Amener à soi en allant vers l’autre. Cet oxymore résume tout le chemin du pratiquant d’Aikido, à qui la méthode demande dans un premier temps d’aller vers l’autre pour exécuter la technique, et qui découvre ensuite, quand il quitte la méthode, que l’Aikido exige au contraire d’amener l’autre à soi.

Dans les exercices de base de la méthode, tori apprend en effet à contrôler uke ou à le projeter en allant vers lui, en entrant comme on dit généralement en traduisant le terme irimi. Ce type d’entrée directe est illustré sur la vidéo avec l’exercice kokyu nage :

Dans la version élémentaire de cet exercice, tori pivote à 180°, il effectue ainsi la première partie du déplacement irimi-tenkan (irimi seulement donc). Mais il ne continue pas sa rotation avec la jambe arrière (la partie tenkan). Il arrête son déplacement à mi-parcours et enchaîne un pas glissé vers le dos d’uke afin de le projeter. C’est donc bien lui qui se déplace vers l’autre :

Ce type d’apprentissage est nécessaire, mais le déplacement qui permet d’accomplir ainsi la projection d’uke vers son arrière "immédiat" a deux inconvénients : d’une part uke conserve une certaine stabilité et une certaine puissance parce qu’il n’est pas mis en mouvement, d’autre part il ne permet pas de mettre tori en sécurité dans la circonstance d’une attaque venant des quatre directions. Le dos de tori demeure en effet exposé si la projection est effectuée de cette manière. C’est pour cette raison que Maître Saito insistait sur l’importance de ne pas regarder uke en le projetant, de toujours veiller aux arrières. 

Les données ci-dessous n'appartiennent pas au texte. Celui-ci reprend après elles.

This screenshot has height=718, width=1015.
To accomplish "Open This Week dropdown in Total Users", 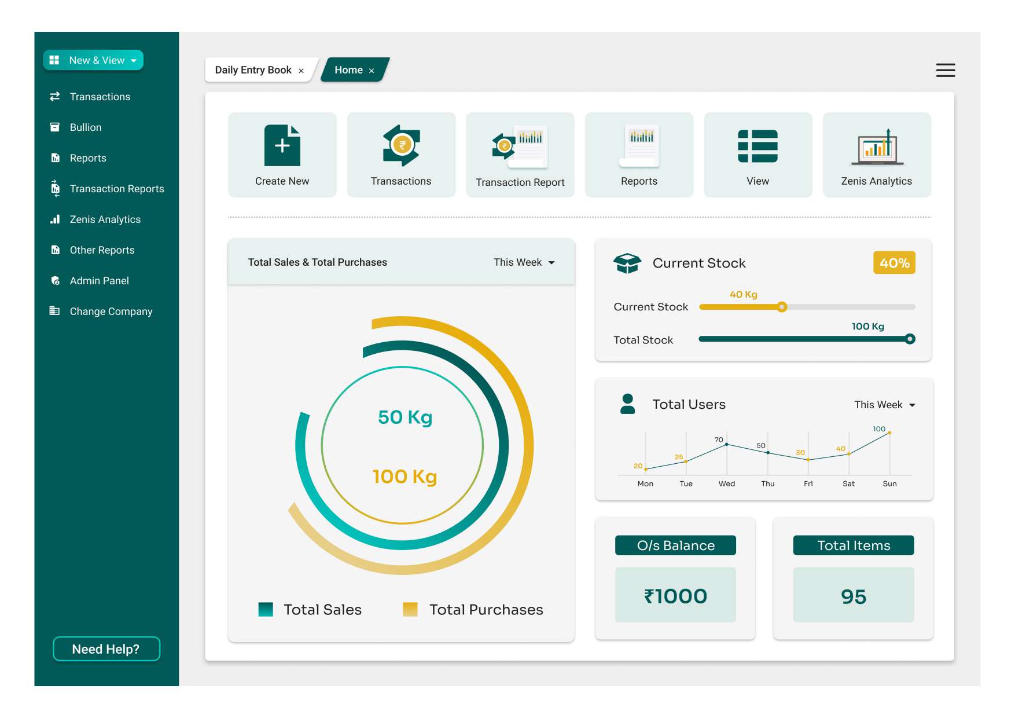I will [x=884, y=405].
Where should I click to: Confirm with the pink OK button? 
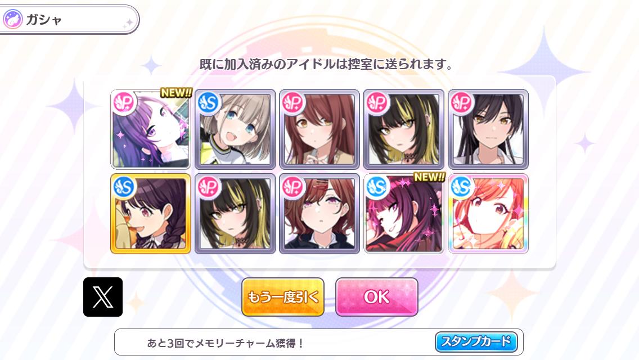(x=376, y=297)
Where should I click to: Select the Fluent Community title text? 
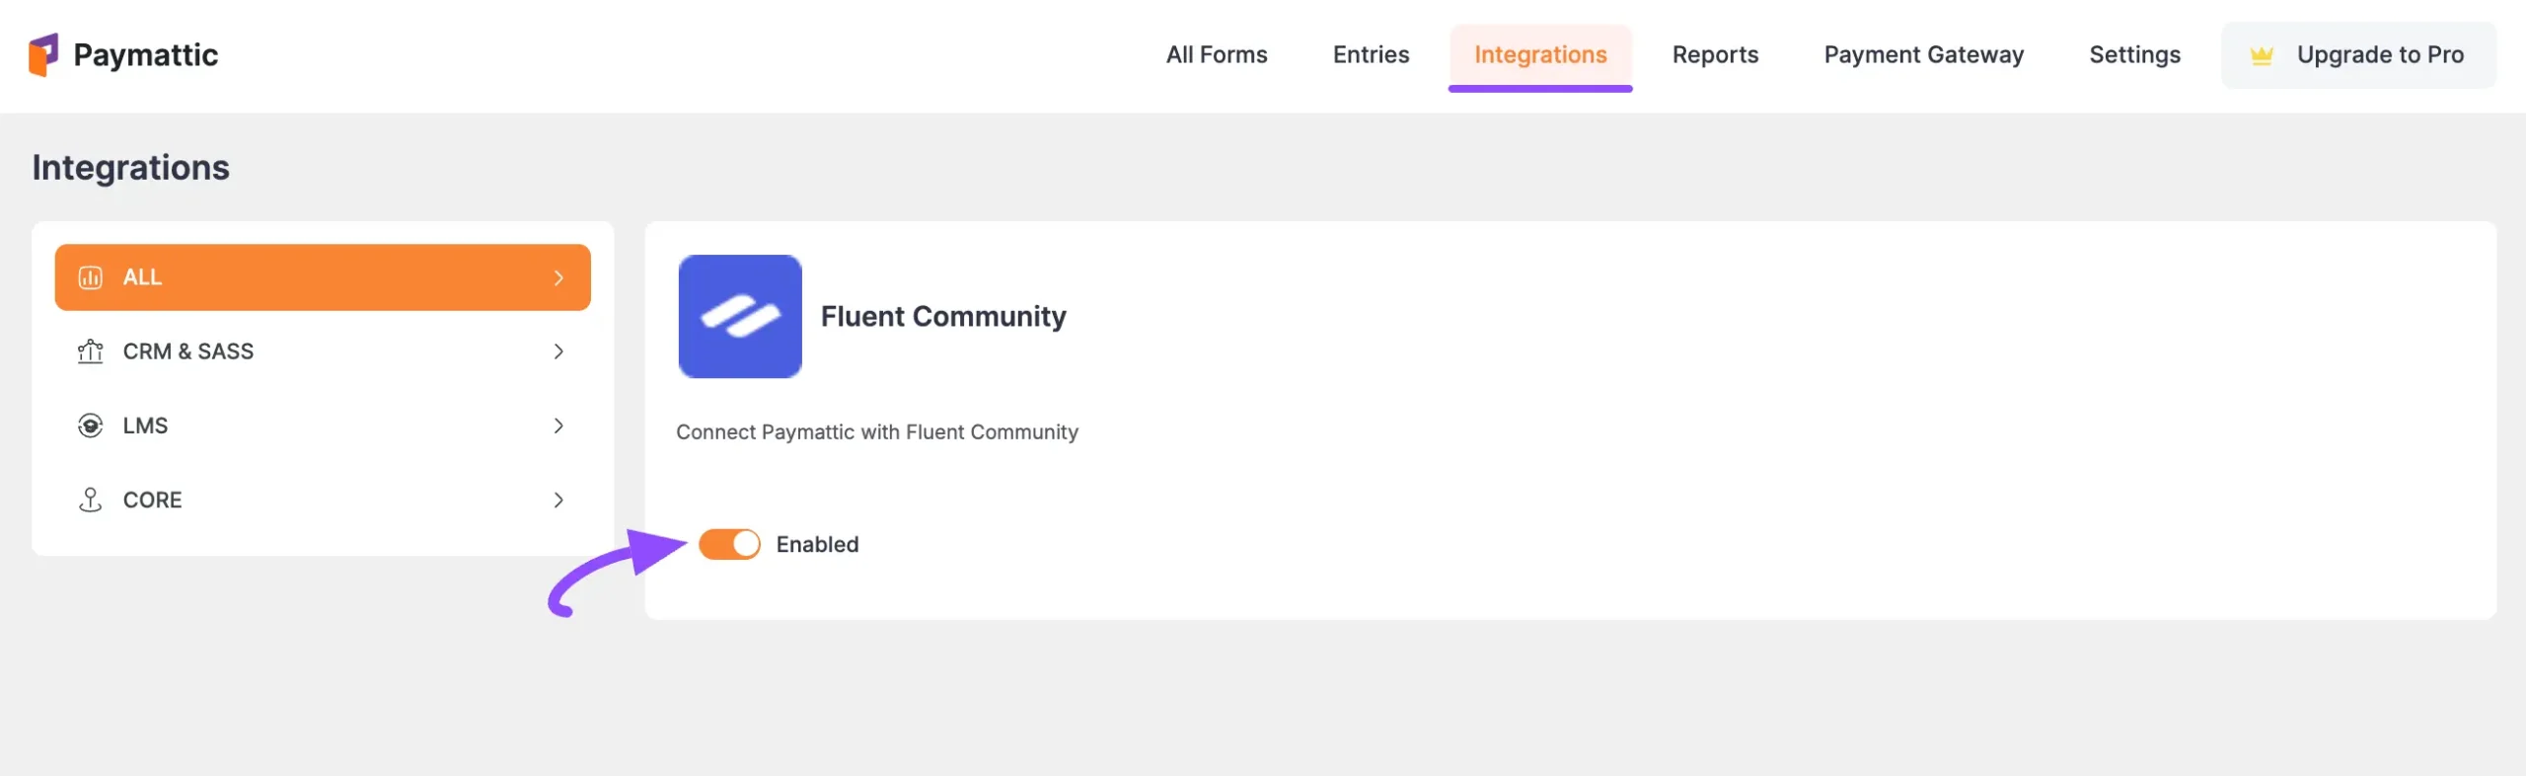click(943, 316)
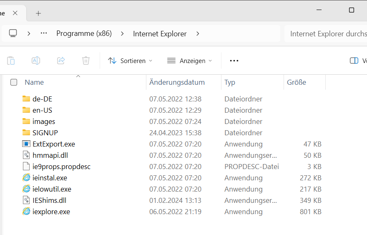Show hidden breadcrumb path ellipsis
367x235 pixels.
pos(44,33)
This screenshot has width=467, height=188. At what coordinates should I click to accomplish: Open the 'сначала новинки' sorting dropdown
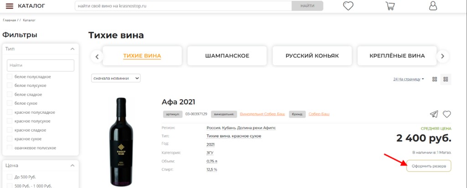coord(116,78)
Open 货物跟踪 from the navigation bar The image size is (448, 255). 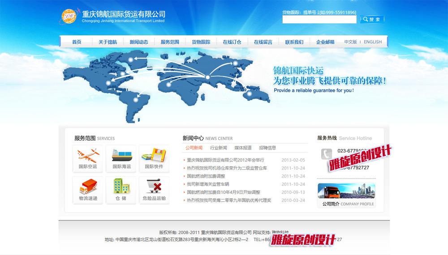click(201, 42)
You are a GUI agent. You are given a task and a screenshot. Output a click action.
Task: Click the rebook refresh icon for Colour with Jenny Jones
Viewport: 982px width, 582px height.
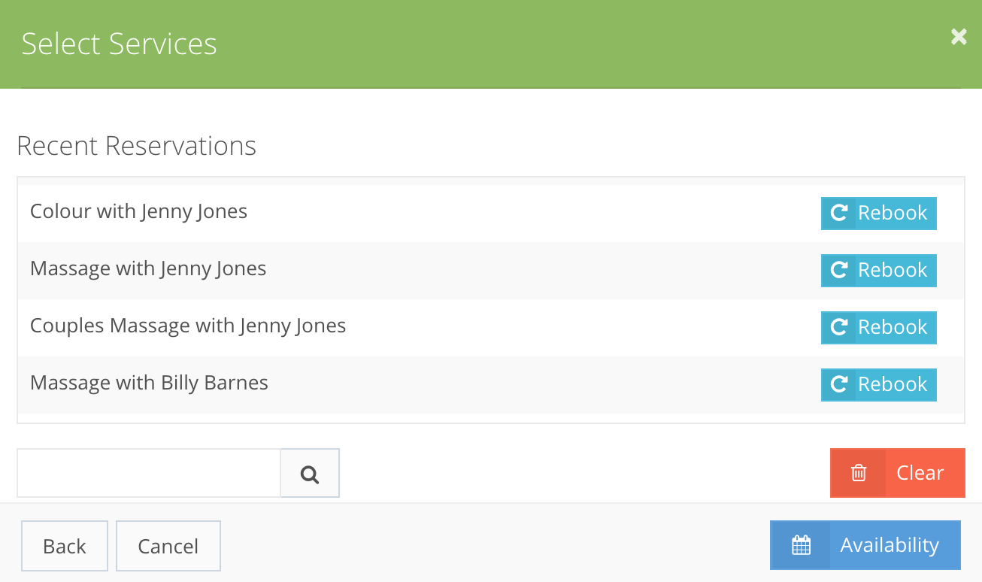point(838,213)
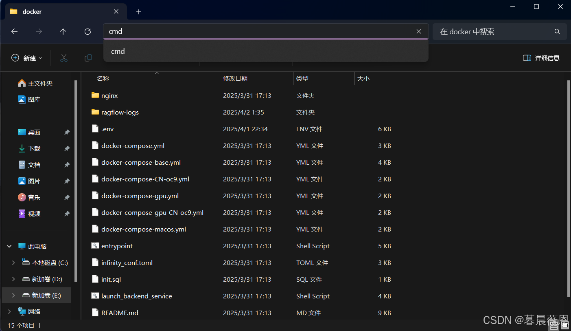Image resolution: width=571 pixels, height=331 pixels.
Task: Toggle the 详细信息 details pane
Action: click(541, 57)
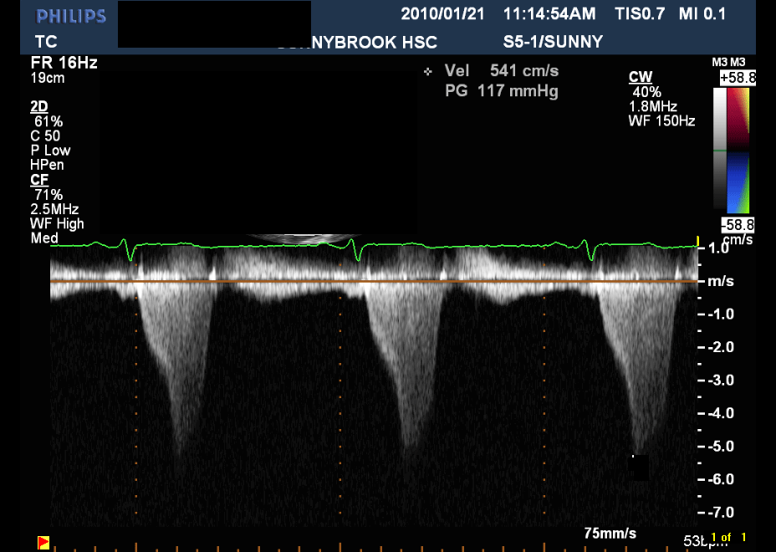Click the -58.8 lower velocity limit
Viewport: 776px width, 552px height.
737,224
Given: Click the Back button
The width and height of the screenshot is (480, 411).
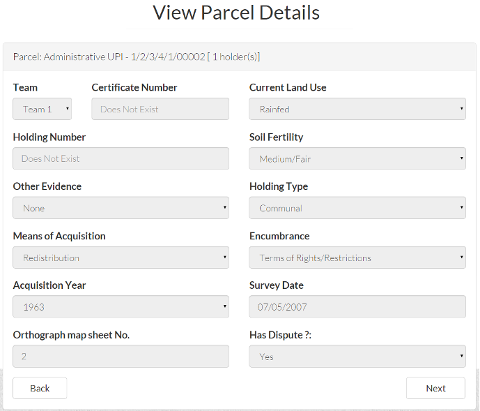Looking at the screenshot, I should click(40, 388).
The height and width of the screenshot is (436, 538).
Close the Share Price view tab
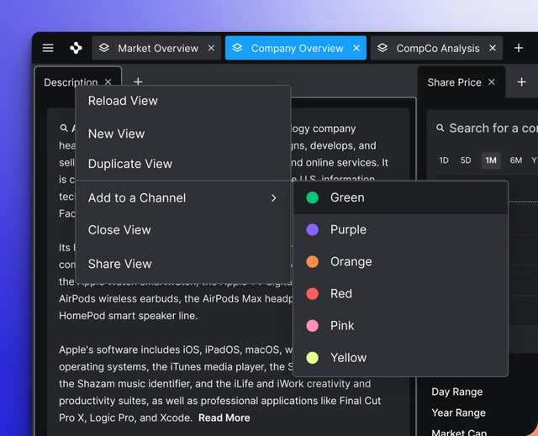[x=492, y=82]
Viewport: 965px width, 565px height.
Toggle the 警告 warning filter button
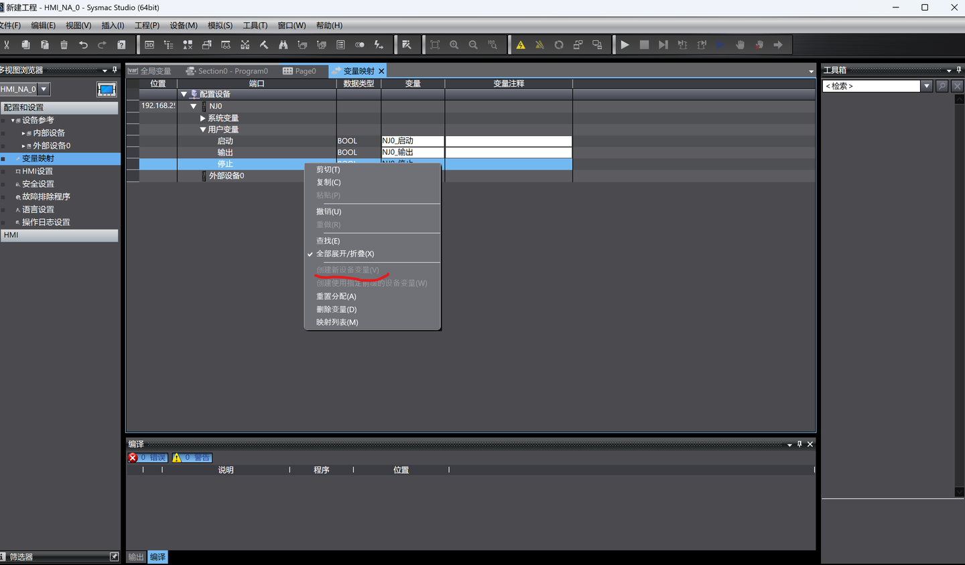(x=192, y=458)
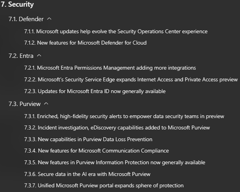Collapse the 7.3 Purview section chevron
Image resolution: width=240 pixels, height=192 pixels.
tap(47, 104)
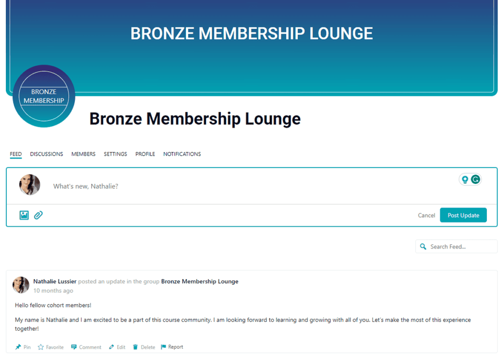Go to the Notifications tab
Viewport: 504px width, 359px height.
coord(182,154)
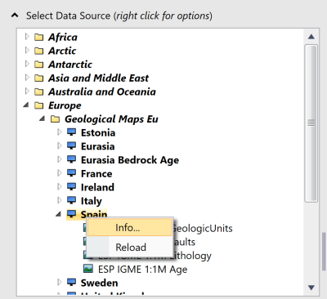Click the France server monitor icon
The image size is (327, 299).
click(71, 173)
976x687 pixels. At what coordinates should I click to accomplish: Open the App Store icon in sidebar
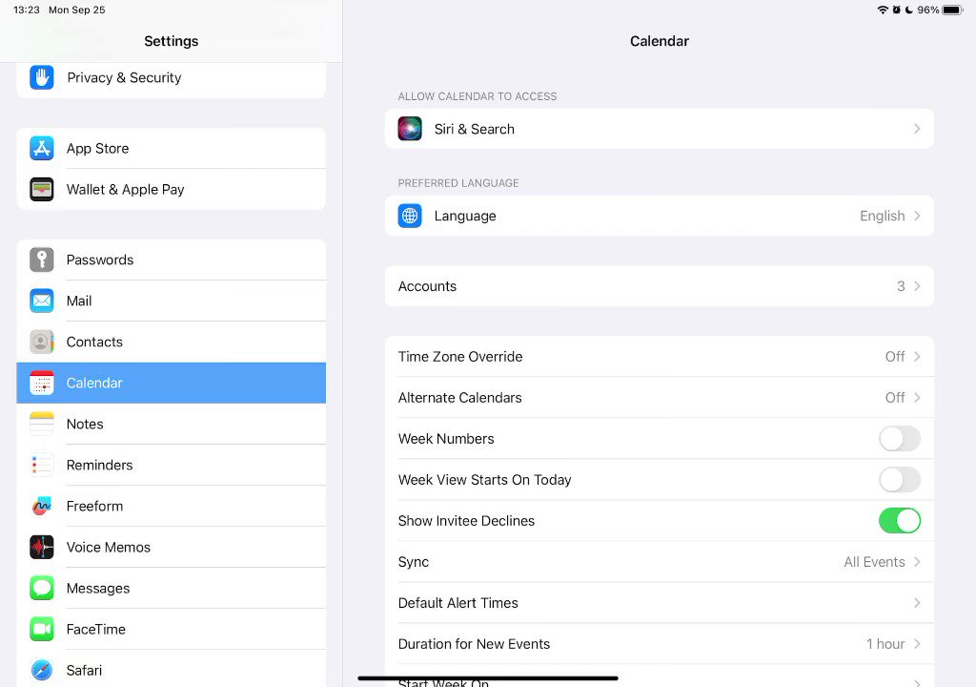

Or il existe en Aikido une règle absolue : l’efficacité maximum est dans un rapport dynamique et cinématique avec la sécurité maximum. Une technique ne peut pas être efficace seulement, elle doit être aussi sûre qu’elle est efficace, sans quoi nous ne parlons pas d’Aikido. Sécurité s’entend notamment par rapport aux multiples directions d’attaque.

La seule manière pour tori de projeter uke vers l’arrière sur morote dori, tout en ménageant sa sécurité par rapport aux adversaires tenant les différents angles, est de se déplacer avec un irimi-tenkan complet, de ne pas se contenter du premier temps d’irimi :

Par ce déplacement complet, tori découvre qu’uke est obligé de le suivre, qu’il est aspiré, entraîné dans la spirale créée par son déplacement, et que le déséquilibre créé par  cette aspiration est tel qu’il chute naturellement en arrière, sans qu’il soit besoin d’aller au-devant de lui avec une quelconque puissance. Tori comprend alors que ce qui projette uke est en vérité la manifestation de certaines lois physiques du déplacement rotatif, et que ce résultat n’a rien à voir avec sa volonté de faire chuter uke. Il réalise que le déplacement irimi-tenkan transmet une force qui ne lui appartient pas, mais qui s’exprime à travers lui. On approche ici du sens qu’il convient de donner au terme Takemusu. 

Le deuxième effet du déplacement irimi-tenkan complet est stratégique : il renverse la position de tori par rapport à ses adversaires. Par sa rotation, non seulement tori amène uke à lui, mais dans ce mouvement il le place comme un bouclier entre lui-même et les adversaires restants, et quand il le projette c’est désormais vers eux et pour les gêner, au lieu de le projeter à leur opposé et en leur présentant le dos.

La projection accomplie de cette manière est une convergence de tous les avantages. Elle est facile parce qu’uke est mis en mouvement et déséquilibré, elle est de ce fait efficace par rapport à lui. Elle est également efficace par rapport aux autres adversaires parce qu’uke est utilisé comme un projectile dans leur direction. Enfin elle est d’une sécurité parfaite parce qu’elle éloigne tori du danger et lui permet d’y faire face au lieu d’y tourner le dos. 

L’oxymore prend alors tout son sens : il faut, au premier temps de l’apprentissage, aller vers l’autre, c’est plus tard seulement que le pratiquant comprend qu’il doit amener l’autre à lui. Et quand on y réfléchit, ce processus de la progression en Aikido semble faire écho à la nature des rapports humains, qui veut que l’on ne puisse pas amener un être à soi si l’on ne va pas vers lui au préalable.